### Directions for this task
Go through the entries below and collect each line with the string "header" in it.

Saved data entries
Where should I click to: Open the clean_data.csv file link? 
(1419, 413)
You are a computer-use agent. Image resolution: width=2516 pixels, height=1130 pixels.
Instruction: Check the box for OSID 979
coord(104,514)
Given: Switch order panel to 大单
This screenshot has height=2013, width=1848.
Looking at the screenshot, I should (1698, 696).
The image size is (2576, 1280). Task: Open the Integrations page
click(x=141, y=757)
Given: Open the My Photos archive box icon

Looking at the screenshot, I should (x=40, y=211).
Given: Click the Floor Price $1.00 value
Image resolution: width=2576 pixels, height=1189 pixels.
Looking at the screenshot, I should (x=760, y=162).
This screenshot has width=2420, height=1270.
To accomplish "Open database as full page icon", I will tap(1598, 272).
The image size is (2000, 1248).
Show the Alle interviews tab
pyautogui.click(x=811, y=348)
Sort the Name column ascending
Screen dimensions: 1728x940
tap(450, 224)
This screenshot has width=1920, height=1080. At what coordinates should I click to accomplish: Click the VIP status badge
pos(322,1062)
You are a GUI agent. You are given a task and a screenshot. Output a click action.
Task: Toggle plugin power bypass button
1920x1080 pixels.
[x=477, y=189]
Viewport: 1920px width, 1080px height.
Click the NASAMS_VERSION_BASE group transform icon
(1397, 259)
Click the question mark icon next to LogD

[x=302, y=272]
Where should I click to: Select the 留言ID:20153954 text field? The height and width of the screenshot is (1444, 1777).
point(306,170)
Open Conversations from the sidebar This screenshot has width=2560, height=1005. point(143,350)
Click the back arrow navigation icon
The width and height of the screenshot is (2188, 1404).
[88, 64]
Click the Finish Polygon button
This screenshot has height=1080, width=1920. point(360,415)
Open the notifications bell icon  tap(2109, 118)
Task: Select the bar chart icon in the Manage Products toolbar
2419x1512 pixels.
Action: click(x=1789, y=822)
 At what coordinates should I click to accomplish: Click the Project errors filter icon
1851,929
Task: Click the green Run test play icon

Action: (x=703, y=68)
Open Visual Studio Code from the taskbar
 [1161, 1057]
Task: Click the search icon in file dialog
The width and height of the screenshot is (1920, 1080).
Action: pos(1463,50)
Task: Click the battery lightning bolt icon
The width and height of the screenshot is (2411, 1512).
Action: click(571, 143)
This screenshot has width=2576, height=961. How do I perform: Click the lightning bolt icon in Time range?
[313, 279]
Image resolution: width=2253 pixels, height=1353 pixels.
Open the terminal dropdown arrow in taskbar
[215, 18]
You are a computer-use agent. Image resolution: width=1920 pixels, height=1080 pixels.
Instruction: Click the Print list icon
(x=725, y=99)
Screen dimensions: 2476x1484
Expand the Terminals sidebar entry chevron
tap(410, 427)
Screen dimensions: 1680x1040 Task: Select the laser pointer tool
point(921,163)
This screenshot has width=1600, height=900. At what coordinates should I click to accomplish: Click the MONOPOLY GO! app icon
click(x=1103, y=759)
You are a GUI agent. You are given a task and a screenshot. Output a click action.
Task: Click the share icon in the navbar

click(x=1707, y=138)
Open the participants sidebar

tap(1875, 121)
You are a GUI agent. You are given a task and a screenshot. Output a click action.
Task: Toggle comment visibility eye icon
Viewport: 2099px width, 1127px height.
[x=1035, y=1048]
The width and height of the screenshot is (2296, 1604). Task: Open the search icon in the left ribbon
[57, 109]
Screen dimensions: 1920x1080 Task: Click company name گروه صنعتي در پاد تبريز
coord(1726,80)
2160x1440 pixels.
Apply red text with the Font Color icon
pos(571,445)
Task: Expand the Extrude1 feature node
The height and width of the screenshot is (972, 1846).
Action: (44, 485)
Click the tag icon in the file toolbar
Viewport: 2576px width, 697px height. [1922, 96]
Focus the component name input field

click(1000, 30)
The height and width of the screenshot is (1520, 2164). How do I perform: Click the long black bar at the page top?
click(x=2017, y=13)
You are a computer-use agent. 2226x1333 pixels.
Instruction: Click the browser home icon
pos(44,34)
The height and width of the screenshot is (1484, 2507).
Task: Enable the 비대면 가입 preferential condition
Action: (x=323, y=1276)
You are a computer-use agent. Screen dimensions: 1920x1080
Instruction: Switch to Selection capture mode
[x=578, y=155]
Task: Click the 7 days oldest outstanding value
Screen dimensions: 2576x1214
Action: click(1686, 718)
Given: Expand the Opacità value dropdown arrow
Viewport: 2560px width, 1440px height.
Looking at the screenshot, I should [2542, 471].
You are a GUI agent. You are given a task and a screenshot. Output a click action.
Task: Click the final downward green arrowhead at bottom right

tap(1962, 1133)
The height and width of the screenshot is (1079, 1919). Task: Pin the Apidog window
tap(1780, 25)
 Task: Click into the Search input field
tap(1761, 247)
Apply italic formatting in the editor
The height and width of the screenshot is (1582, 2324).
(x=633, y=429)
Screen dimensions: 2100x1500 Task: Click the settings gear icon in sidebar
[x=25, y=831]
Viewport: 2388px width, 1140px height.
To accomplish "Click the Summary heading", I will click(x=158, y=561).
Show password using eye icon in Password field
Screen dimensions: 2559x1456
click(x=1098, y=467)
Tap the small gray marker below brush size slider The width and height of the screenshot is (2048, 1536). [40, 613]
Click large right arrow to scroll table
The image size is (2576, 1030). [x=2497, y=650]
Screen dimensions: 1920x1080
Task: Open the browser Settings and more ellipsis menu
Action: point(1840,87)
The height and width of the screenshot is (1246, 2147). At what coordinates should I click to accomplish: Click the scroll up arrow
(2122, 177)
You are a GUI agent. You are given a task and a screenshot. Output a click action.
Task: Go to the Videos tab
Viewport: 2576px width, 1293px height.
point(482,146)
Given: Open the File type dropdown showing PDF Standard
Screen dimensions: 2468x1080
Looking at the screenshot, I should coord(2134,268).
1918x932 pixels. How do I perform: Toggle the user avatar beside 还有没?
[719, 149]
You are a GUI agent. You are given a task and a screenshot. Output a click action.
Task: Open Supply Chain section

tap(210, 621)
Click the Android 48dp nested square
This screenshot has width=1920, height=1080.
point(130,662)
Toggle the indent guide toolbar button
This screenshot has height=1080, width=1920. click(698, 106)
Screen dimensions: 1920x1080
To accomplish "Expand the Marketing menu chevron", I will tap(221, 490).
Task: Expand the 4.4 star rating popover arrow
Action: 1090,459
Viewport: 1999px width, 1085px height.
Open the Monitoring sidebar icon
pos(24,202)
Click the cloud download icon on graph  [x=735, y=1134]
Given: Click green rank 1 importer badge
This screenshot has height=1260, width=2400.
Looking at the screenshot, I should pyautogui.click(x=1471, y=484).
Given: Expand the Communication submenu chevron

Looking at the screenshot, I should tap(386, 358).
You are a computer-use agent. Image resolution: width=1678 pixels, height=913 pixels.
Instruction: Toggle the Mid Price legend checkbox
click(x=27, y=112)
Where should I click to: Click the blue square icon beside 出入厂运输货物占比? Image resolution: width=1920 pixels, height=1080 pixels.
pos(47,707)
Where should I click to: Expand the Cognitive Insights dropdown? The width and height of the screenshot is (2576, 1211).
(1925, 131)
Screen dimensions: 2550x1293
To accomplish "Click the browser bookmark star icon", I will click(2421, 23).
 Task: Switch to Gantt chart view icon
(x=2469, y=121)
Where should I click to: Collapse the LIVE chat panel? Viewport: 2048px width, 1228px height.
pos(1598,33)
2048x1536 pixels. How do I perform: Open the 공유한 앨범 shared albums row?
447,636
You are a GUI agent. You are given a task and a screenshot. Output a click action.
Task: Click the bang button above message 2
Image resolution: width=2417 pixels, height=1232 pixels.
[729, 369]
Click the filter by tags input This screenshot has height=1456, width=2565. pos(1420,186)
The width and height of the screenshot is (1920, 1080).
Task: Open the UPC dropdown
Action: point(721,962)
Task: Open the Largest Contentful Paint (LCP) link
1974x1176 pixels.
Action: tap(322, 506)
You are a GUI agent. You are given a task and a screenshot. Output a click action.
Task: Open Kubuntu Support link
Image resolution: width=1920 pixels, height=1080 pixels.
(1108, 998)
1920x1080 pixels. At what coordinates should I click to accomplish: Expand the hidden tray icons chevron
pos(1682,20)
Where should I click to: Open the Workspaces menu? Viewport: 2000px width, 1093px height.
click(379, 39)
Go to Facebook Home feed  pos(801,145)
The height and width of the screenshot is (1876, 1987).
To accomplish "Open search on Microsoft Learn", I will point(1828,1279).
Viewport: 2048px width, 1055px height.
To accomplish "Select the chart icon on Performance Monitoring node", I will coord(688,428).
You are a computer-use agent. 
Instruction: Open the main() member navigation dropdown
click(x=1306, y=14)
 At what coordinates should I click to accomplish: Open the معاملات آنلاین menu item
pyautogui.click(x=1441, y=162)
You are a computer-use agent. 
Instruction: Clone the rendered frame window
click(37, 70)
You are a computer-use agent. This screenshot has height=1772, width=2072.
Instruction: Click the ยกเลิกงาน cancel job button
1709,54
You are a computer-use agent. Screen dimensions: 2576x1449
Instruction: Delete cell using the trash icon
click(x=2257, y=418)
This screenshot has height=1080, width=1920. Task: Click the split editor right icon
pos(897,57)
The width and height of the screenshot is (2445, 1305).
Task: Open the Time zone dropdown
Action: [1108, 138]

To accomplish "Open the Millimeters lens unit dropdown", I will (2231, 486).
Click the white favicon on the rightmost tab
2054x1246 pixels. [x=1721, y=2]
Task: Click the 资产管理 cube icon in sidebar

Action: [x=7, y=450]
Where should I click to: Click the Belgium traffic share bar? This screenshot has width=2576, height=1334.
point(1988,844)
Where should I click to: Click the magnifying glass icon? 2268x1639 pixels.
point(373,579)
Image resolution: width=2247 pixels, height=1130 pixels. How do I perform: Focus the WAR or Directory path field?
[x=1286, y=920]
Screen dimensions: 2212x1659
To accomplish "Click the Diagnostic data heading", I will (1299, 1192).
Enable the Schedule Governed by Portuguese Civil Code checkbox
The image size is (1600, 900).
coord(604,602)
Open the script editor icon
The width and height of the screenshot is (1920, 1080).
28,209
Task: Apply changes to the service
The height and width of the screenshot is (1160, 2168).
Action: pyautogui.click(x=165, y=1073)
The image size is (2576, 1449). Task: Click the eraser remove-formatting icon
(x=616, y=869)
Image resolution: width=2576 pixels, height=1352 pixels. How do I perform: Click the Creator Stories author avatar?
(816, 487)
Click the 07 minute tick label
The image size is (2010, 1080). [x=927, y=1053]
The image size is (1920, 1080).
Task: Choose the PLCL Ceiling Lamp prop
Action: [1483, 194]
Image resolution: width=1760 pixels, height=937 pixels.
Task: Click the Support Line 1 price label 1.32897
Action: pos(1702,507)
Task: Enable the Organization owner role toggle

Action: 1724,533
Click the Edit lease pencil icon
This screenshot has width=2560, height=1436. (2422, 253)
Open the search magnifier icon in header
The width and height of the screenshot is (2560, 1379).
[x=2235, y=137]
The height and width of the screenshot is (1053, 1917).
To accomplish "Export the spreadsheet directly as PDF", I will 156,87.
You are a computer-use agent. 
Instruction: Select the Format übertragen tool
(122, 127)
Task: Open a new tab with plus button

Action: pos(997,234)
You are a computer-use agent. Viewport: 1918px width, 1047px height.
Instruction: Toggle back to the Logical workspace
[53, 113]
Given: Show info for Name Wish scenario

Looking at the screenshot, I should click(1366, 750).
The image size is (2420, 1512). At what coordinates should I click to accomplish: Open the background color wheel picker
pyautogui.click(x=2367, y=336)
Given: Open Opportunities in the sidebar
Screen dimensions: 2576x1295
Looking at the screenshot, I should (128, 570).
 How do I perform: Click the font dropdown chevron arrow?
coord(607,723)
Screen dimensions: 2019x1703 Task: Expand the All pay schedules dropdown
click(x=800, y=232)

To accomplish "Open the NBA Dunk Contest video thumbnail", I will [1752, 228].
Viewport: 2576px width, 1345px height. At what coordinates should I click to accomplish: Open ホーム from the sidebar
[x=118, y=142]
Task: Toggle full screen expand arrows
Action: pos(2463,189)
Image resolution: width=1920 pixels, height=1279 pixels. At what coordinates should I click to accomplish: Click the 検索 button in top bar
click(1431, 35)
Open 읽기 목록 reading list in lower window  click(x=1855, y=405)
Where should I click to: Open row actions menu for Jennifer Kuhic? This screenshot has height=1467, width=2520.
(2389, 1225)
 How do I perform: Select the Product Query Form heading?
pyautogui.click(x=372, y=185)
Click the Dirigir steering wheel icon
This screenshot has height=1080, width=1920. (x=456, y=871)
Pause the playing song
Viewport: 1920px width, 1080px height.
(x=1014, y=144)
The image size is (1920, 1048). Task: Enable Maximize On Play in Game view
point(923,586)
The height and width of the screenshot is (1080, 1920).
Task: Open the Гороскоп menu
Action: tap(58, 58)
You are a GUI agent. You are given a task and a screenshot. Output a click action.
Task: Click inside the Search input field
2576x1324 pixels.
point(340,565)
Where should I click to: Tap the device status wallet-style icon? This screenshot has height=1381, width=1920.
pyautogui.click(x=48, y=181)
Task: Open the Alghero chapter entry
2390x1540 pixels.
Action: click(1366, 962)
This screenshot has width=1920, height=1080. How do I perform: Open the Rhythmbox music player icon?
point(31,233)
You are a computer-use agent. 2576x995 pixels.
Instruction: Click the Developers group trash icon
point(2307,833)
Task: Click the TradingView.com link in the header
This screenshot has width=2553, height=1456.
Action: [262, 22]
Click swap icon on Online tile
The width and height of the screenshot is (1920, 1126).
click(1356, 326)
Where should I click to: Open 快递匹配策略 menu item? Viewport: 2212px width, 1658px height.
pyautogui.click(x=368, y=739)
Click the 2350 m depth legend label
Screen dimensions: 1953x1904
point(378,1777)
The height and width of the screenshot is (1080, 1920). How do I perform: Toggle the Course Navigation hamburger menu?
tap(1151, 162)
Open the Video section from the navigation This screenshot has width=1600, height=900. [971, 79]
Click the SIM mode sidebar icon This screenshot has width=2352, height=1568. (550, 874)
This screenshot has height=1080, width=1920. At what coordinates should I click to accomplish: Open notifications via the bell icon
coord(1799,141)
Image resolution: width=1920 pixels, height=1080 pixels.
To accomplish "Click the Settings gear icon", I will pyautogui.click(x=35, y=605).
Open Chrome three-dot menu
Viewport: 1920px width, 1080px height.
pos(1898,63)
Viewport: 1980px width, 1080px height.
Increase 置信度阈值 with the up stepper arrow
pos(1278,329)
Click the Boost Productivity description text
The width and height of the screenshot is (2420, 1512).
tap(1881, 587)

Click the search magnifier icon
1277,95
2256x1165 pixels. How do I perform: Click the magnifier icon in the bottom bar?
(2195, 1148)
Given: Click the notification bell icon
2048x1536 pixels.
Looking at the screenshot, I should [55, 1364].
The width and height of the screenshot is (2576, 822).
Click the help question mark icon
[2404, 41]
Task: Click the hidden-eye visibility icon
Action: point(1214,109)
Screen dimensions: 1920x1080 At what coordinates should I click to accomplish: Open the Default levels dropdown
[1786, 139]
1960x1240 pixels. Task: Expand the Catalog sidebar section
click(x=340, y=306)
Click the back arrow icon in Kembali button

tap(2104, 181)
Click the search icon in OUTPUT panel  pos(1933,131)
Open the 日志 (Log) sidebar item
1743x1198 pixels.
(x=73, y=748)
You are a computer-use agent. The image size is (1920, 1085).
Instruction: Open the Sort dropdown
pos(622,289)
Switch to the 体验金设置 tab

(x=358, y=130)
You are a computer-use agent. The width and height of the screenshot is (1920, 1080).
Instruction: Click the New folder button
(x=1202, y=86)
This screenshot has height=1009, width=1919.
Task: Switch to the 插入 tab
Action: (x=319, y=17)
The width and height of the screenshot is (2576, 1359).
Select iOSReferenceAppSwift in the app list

### Solved exercise
Open the search magnifier icon in header
Task: Click the TradingView.com link in the header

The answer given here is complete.